• YOUR TASK
Look through the records below and copy each line that includes the word "чемпионов".

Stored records

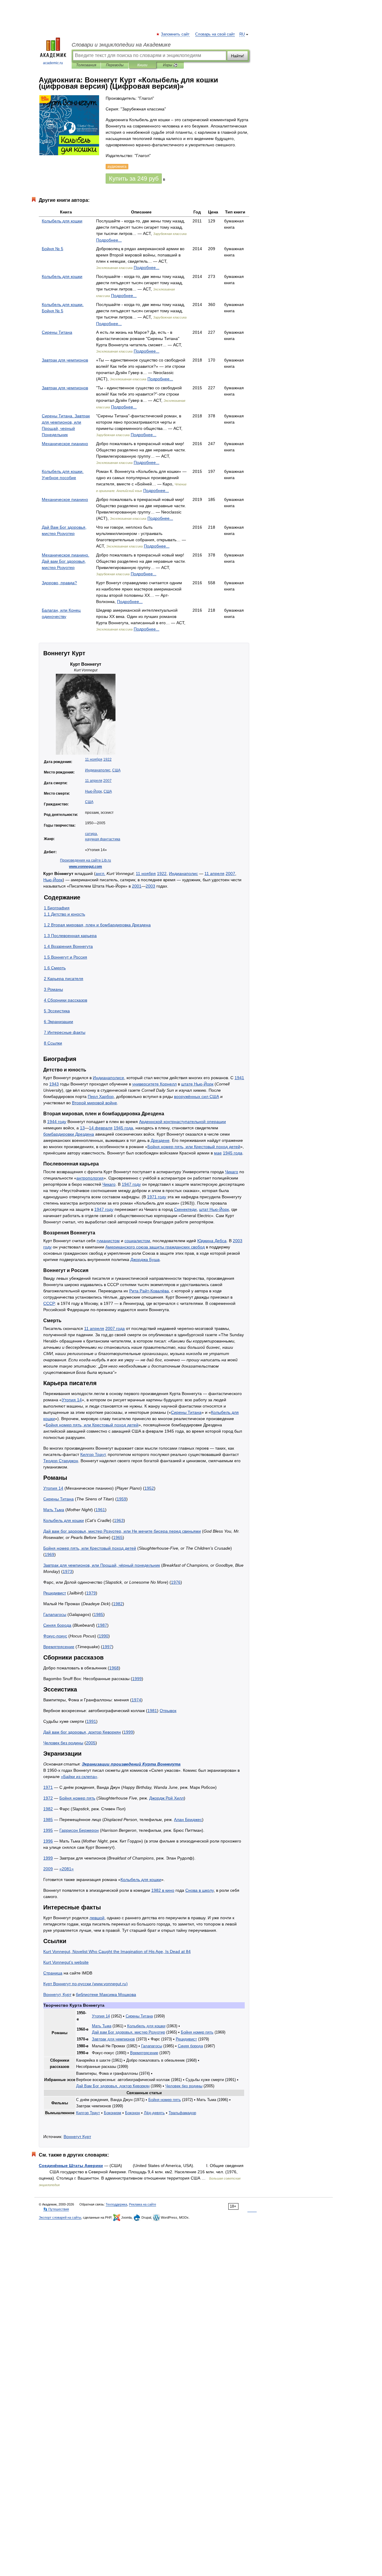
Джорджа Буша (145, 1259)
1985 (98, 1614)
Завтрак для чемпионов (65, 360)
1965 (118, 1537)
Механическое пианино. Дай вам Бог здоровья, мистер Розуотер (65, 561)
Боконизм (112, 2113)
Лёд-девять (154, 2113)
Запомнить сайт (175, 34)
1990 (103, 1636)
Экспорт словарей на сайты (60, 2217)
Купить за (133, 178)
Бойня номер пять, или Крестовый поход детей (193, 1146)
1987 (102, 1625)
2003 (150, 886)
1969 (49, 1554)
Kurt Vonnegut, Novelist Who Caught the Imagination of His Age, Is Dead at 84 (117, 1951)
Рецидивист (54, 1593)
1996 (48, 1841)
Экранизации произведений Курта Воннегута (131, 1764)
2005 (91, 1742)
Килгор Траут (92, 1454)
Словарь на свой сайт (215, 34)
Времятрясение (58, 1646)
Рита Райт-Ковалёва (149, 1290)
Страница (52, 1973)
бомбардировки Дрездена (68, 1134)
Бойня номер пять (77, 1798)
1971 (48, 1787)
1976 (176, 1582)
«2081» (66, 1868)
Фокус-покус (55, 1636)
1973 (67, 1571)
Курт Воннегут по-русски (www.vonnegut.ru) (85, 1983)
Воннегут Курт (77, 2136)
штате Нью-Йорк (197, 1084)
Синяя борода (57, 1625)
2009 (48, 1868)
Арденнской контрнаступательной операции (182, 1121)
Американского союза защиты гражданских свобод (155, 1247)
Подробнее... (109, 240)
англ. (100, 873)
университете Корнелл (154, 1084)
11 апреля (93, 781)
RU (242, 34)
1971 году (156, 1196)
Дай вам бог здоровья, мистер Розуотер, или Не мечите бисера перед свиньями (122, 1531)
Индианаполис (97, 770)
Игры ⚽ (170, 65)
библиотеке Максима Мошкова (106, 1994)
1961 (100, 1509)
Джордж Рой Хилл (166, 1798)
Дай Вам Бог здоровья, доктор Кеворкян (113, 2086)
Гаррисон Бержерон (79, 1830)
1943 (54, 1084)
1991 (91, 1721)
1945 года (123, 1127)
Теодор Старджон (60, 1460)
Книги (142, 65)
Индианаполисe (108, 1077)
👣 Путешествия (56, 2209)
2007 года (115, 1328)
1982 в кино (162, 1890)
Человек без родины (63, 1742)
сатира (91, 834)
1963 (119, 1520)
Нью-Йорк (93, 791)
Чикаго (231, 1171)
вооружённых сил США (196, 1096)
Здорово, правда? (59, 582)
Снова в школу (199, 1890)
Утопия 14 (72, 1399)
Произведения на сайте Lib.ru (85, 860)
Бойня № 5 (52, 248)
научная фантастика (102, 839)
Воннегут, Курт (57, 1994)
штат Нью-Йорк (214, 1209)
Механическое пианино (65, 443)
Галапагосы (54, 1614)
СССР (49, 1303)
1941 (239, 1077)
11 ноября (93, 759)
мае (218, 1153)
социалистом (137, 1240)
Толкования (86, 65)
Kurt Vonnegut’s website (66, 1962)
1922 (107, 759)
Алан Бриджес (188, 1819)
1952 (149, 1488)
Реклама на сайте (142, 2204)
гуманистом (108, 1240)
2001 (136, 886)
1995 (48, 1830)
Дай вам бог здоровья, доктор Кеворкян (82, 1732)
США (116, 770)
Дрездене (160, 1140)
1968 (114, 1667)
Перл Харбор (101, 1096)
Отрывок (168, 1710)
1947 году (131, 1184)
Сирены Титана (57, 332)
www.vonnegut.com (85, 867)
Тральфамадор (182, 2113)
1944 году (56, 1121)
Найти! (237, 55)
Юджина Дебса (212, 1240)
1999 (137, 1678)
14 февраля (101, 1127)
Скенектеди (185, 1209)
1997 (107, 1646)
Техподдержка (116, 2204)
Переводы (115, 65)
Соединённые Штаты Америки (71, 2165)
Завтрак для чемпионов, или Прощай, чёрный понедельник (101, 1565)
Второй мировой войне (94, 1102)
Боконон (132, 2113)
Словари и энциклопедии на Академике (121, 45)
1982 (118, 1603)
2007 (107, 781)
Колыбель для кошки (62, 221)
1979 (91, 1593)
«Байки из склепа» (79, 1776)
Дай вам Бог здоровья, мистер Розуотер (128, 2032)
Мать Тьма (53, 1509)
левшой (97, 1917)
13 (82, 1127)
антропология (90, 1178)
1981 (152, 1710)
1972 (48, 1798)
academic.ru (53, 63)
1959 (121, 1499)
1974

• YOUR RESPONSE
Завтрак для чемпионов (65, 360)
Завтрак для чемпионов, или Прощай, чёрный понедельник (101, 1565)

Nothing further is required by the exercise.